> Source:
###
Leverage workflow description language syntax
sitch opened this issue · 0 comments
Problem to Solve
Replace handwritten migrators with type-safe composable workflow syntax.
Current Workaround
Currently, we need to manually manage potentially batching/pooling and lots of string interpolation for mutations.
Proposed Solution
Write a command extension for OpenWDL - Spec 1.0 or adopt a similar sort of syntax
Given a schema.tql
:
define
name sub attribute,
value string;
location sub entity,
abstract,
owns name @key,
plays location-hierarchy:superior,
plays location-hierarchy:subordinate;
area sub location;
city sub location;
country sub location;
location-hierarchy sub relation,
relates superior,
relates subordinate;
We create a workflow description:
import "schema.tql.wdl" # Codegen the AST traversal to spit out the typed struct mapping.
struct LocationBatch {
Array[Location] locations
Array[Area] areas
Array[City] cities
Array[Country] countries
Array[LocationHierarchy] location_hierarchies
}
task cast_entity_relations {
input {
LocationBatch batch
}
command <<<
typedb_loader <<CODE
for {name, lat, long} <- %locations% {
insert
$location isa location,
has? %name%,
has %lat%,
has %long;
}
>>>
output {
TypeDBBatch[Location] = read_batch_result(stdout())
###
> What to do:
- 1) Using the workflow syntax issue, mark each statement yes if it agrees with the text or no if it does not, and quote the words that decide it: (a) The issue proposes writing a command extension for OpenWDL Spec 1.0. (b) In the schema, area, city and country are each declared as a sub of location. (c) The issue has three comments.
- 2) Resume the workflow syntax issue at the point where its text stops.
The entries that come next have no connection to the workflow syntax issue.
###
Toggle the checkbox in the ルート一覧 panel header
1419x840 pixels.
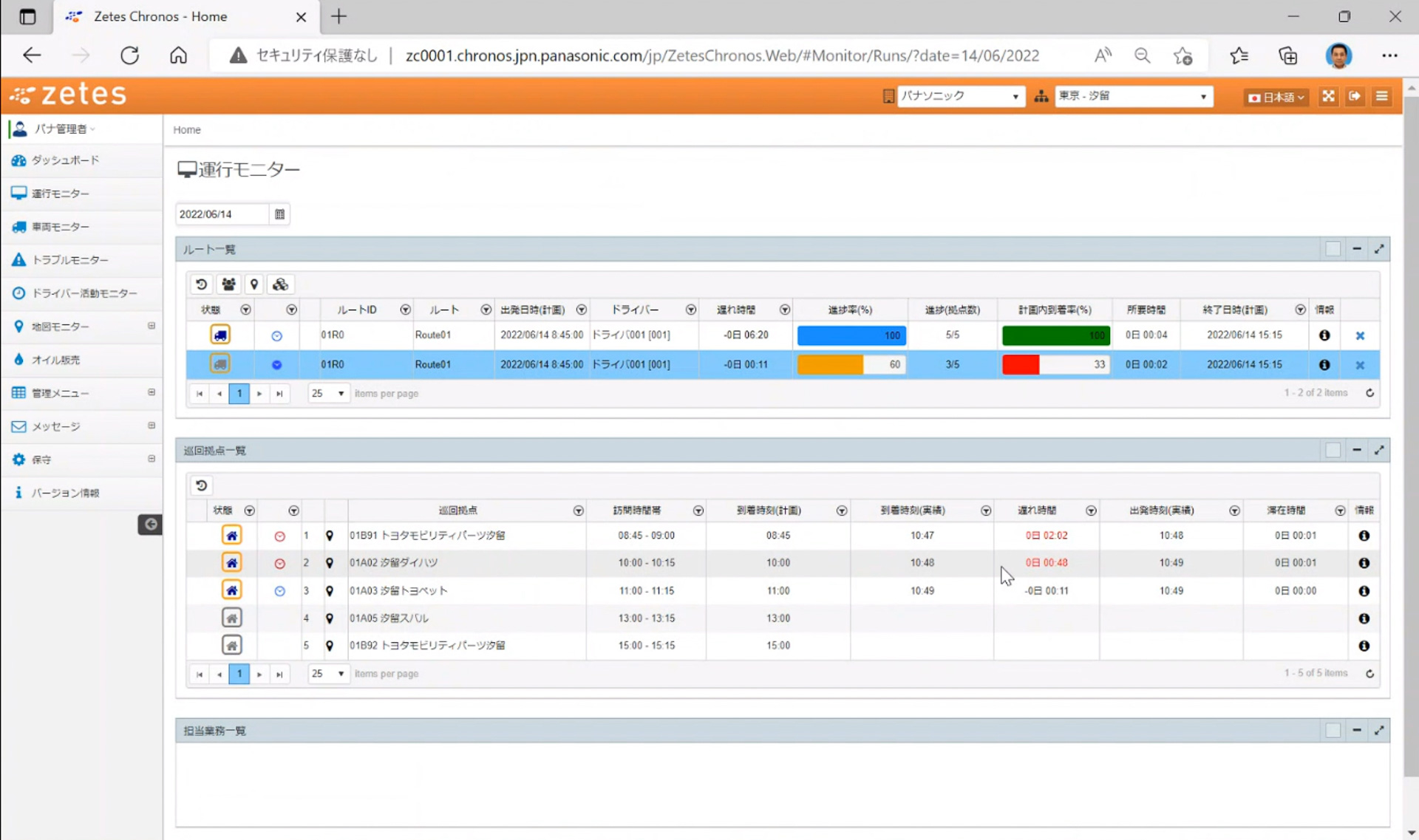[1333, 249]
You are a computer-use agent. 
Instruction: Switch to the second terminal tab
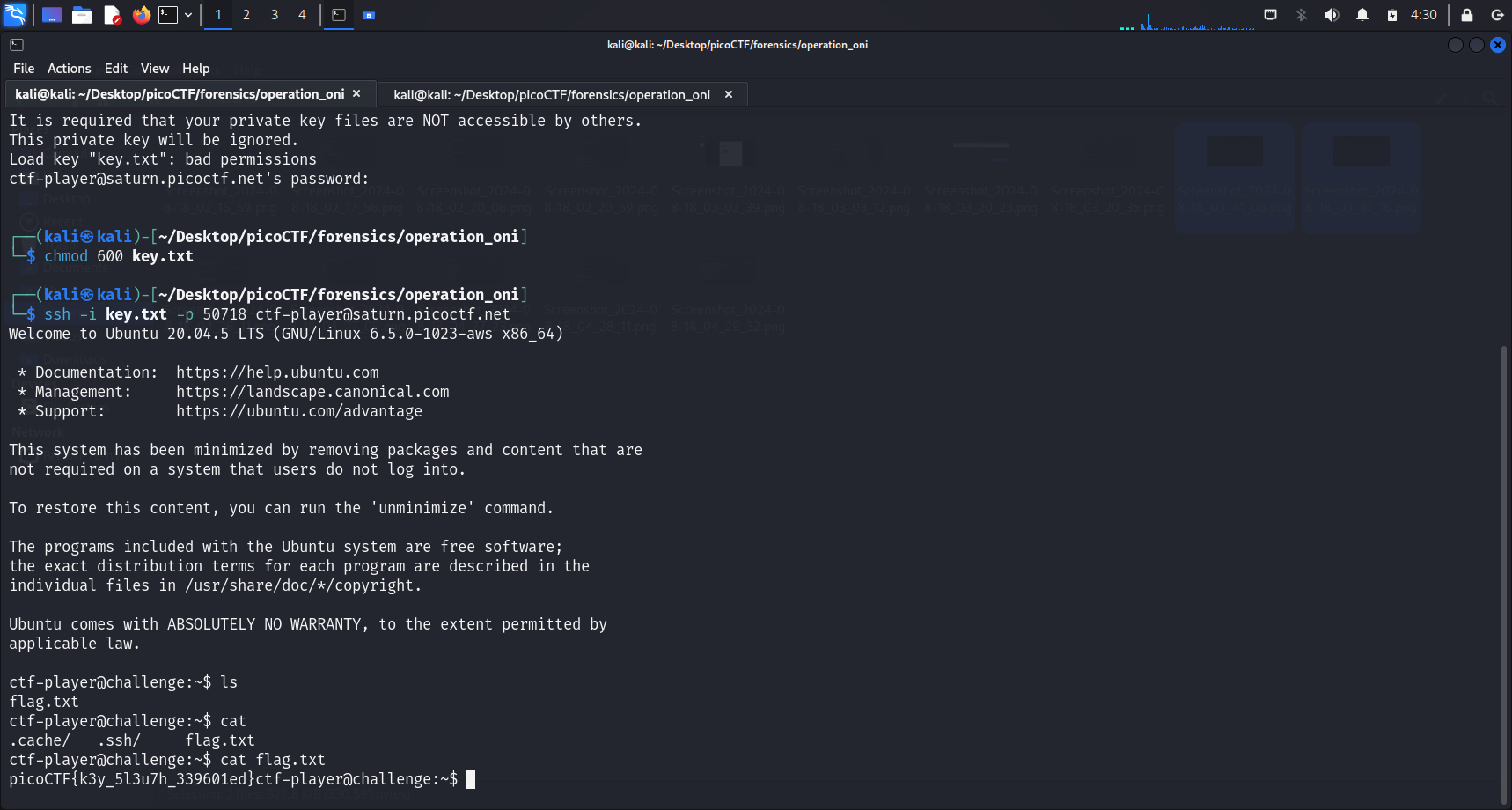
###
> Answers per task:
- 1)
(a) Yes: "Write a command extension for OpenWDL - Spec 1.0 or adopt a similar sort of syntax"
(b) Yes: "area sub location;", "city sub location;", "country sub location;"
(c) No: "0 comments"

- 2)
}
meta {
concurrency: 32,
batch_size: 1000,
}
This would be a currently valid program description (given a typedb_loader
extension). This could also be improved with better syntax surrounding the projection of source
-> subgraph
for insertion.
Additional Information
The current loader approach certainly works, but it's anything but readable/convenient. This type of solution has the added benefit of compossibility, so you can have a task for csv->subgraph
and a task for subgraph->batch_upsert
, etc...